▶ [Supplied entries]
______
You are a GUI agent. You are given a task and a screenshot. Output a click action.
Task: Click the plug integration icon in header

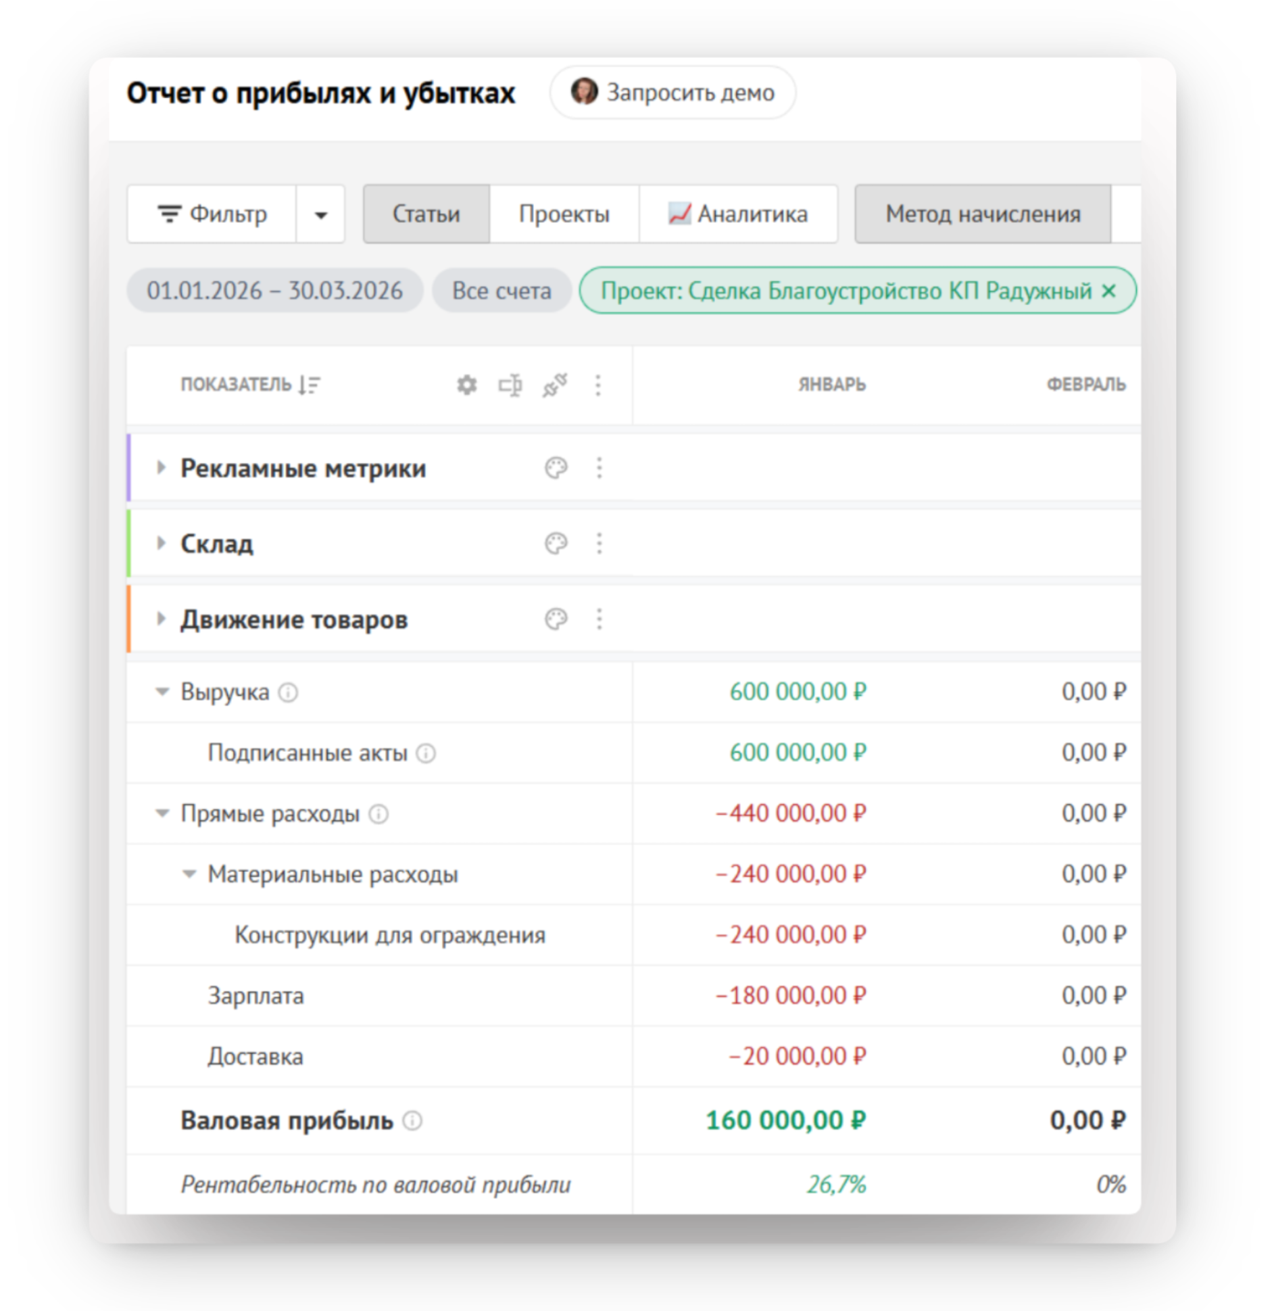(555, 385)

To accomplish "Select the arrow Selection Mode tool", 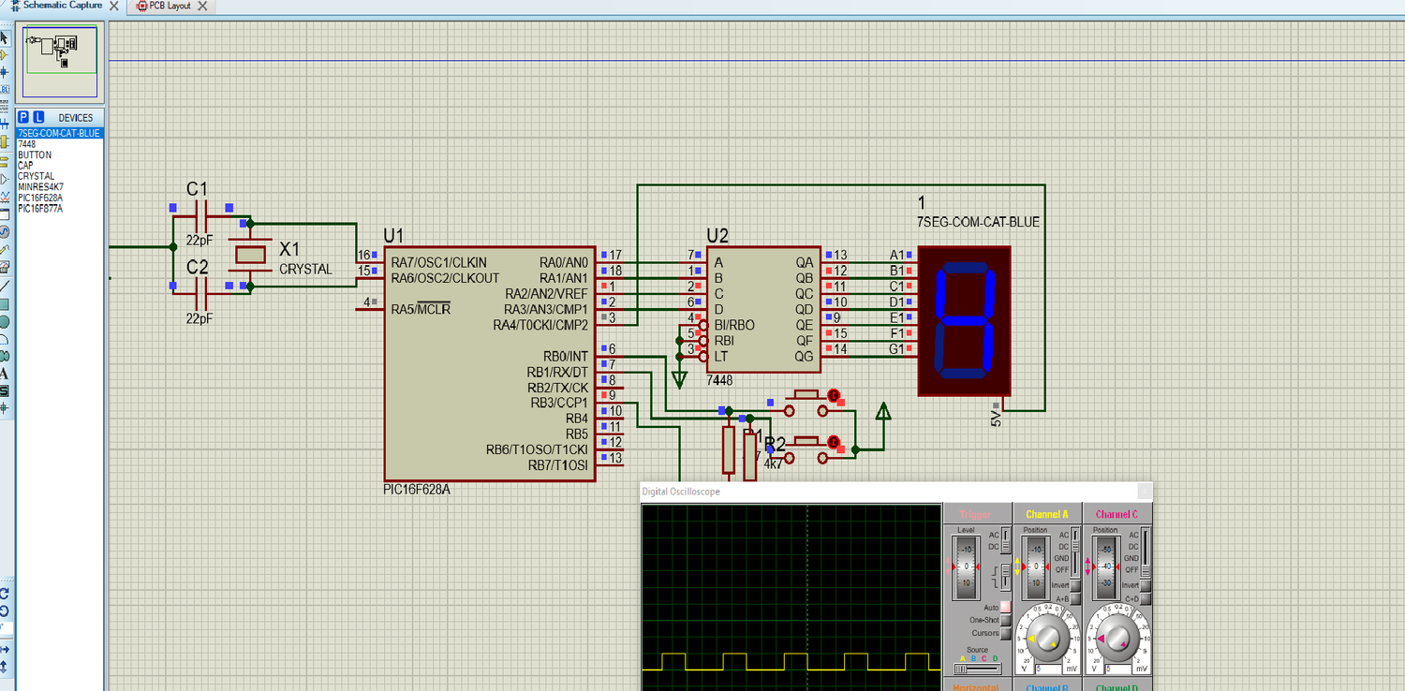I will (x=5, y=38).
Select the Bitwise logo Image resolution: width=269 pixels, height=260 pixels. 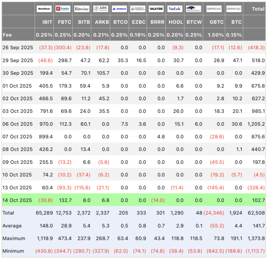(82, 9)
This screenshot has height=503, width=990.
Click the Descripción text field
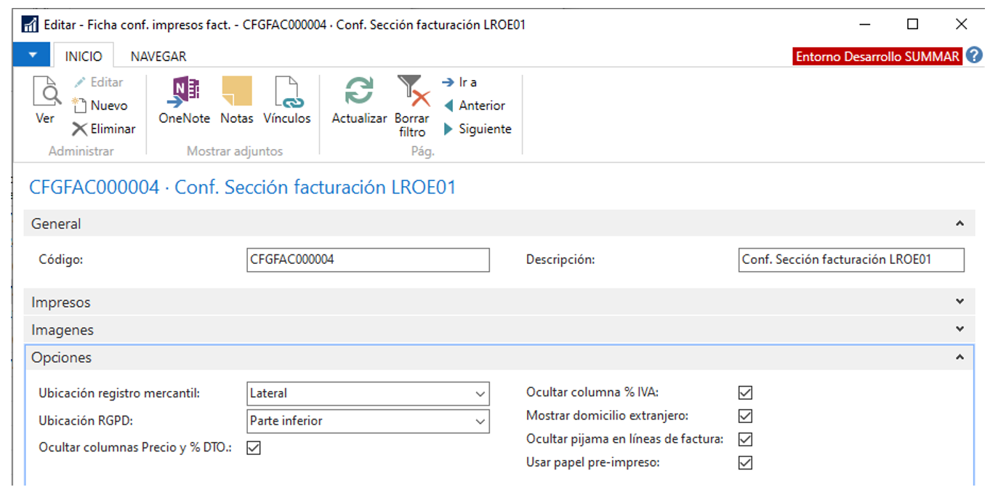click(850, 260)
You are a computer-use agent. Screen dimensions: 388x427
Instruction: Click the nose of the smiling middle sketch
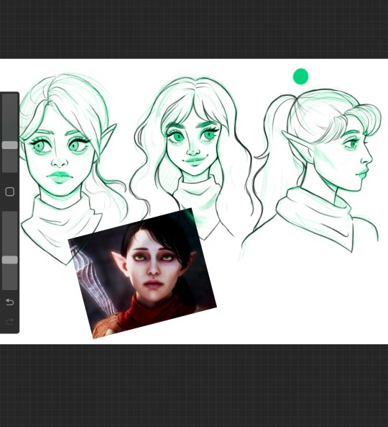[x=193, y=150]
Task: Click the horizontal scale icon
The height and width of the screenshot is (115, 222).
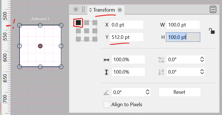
______
▶ [Instructions for the task] Your answer should be a single number, namely how many lines of the data above hold "screenshot".

▶ [Written solution] 3